-
Feb 5th, 2023, 12:47 PM
#1
Thread Starter
Hyperactive Member
Question about unicode
Hi. I dont really know how to implement unicode into my apps. I see that you have to use API W codes etc
I am really trying to do this for my own learning as the apps i make are just for my own use.
I have a grid that list filenames and the grid is unicode aware.
I load some filenames into the grid.
Now some files are plain Ansi and a couple might be unicode.
When going through the list and wanting to rename the files i know there is the MoveW api.
my question is this. Reguarding filenames.
Do i need to check if the filename is Unicode or not and then either use the standard rename function
of can i use the MoveW api code to rename all files.
Can i just code for unicode and thats it or do i need to code for both.
If i need to do both then how would i check a filename is unicode.
ie.
If IsUnicodeFile(Filename) = True then
tks
Last edited by k_zeon; Feb 5th, 2023 at 12:58 PM.
-
Feb 5th, 2023, 01:19 PM
#2
Re: Question about unicode
There is no "plain ANSI."
ANSI/DBCS encodings vary and any given text transcoded from Unicode to ANSI for any given codepage can lose fidelity. Typically "lost" characters become "?" symbols by default.
There is no "Unicode or not" since text is always encoded. Either as a Unicode encoding or something lossier. I suspect what you meant was something closer to "Is this string safe for encoding as ANSI for my codepage or do I need to use Unicode to avoid losing fidelity?"
Whether ANSI is "safe" or not depends on the characters involved and whether or not you need to move the text across locales with different codepage values.
No simple function can enter the necessary Socratic dialog with you to ask enough questions to determine what your intent really is.

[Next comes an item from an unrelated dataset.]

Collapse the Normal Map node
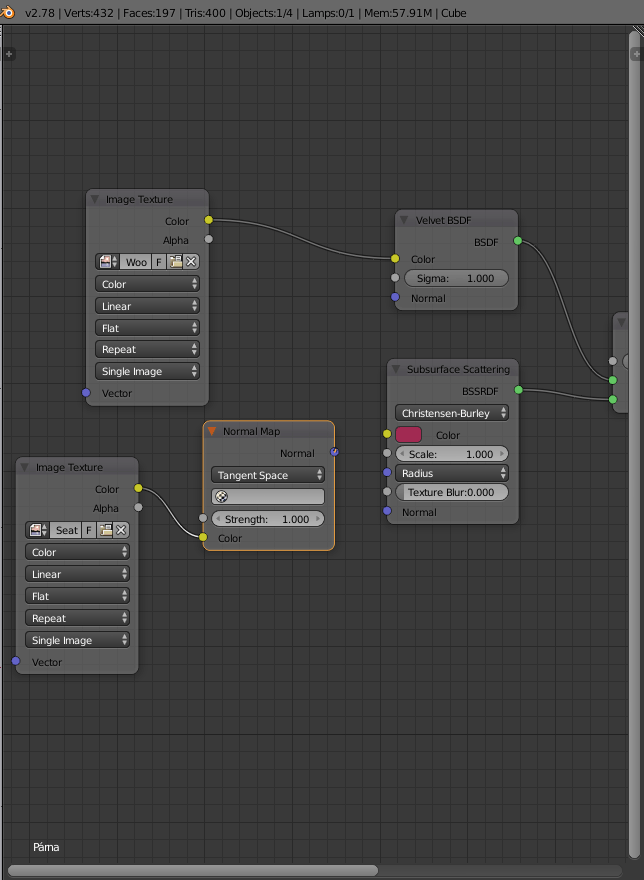The width and height of the screenshot is (644, 880). (212, 432)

Perhaps what you really need is some function that accepts Unicode text and returns a value that means "Foreign to me or not?" instead taking the current codepage into account?
Why bother, just use Unicode (-W entrypoints) when in doubt. These are faster in NT (since the end of the Win9x days) anyway.
-
Feb 5th, 2023, 01:30 PM
#3
Thread Starter
Hyperactive Member
Re: Question about unicode
 Originally Posted by dilettante
There is no "plain ANSI."
ANSI/DBCS encodings vary and any given text transcoded from Unicode to ANSI for any given codepage can lose fidelity. Typically "lost" characters become "?" symbols by default.
There is no "Unicode or not" since text is always encoded. Either as a Unicode encoding or something lossier. I suspect what you meant was something closer to "Is this string safe for encoding as ANSI for my codepage or do I need to use Unicode to avoid losing fidelity?"
Whether ANSI is "safe" or not depends on the characters involved and whether or not you need to move the text across locales with different codepage values.
No simple function can enter the necessary Socratic dialog with you to ask enough questions to determine what your intent really is.
Perhaps what you really need is some function that accepts Unicode text and returns a value that means "Foreign to me or not?" instead taking the current codepage into account?
Why bother, just use Unicode (-W entrypoints) when in doubt. These are faster in NT (since the end of the Win9x days) anyway.
tks dilettante. so just code my functions for unicode filenames
-
Feb 5th, 2023, 01:32 PM
#4
Re: Question about unicode
Taking a peek at the Windows source, all the A apis simply convert the string to Unicode and call the W api.
-
Feb 5th, 2023, 01:52 PM
#5
Re: Question about unicode
 Originally Posted by fafalone
Taking a peek at the Windows source
Where? You mean the Windows XP leaks?
-
Feb 5th, 2023, 01:55 PM
#6
Re: Question about unicode
 Originally Posted by k_zeon
Now some files are plain Ansi and a couple might be unicode.
All file names in Windows are Unicode.
-
Feb 5th, 2023, 02:04 PM
#7
Re: Question about unicode
Ok, I'll jump in here. This can all be dizzying to the uninitiated.
ANSI, in some sense, is more complex than Unicode. And maybe it's best to start with ASCII.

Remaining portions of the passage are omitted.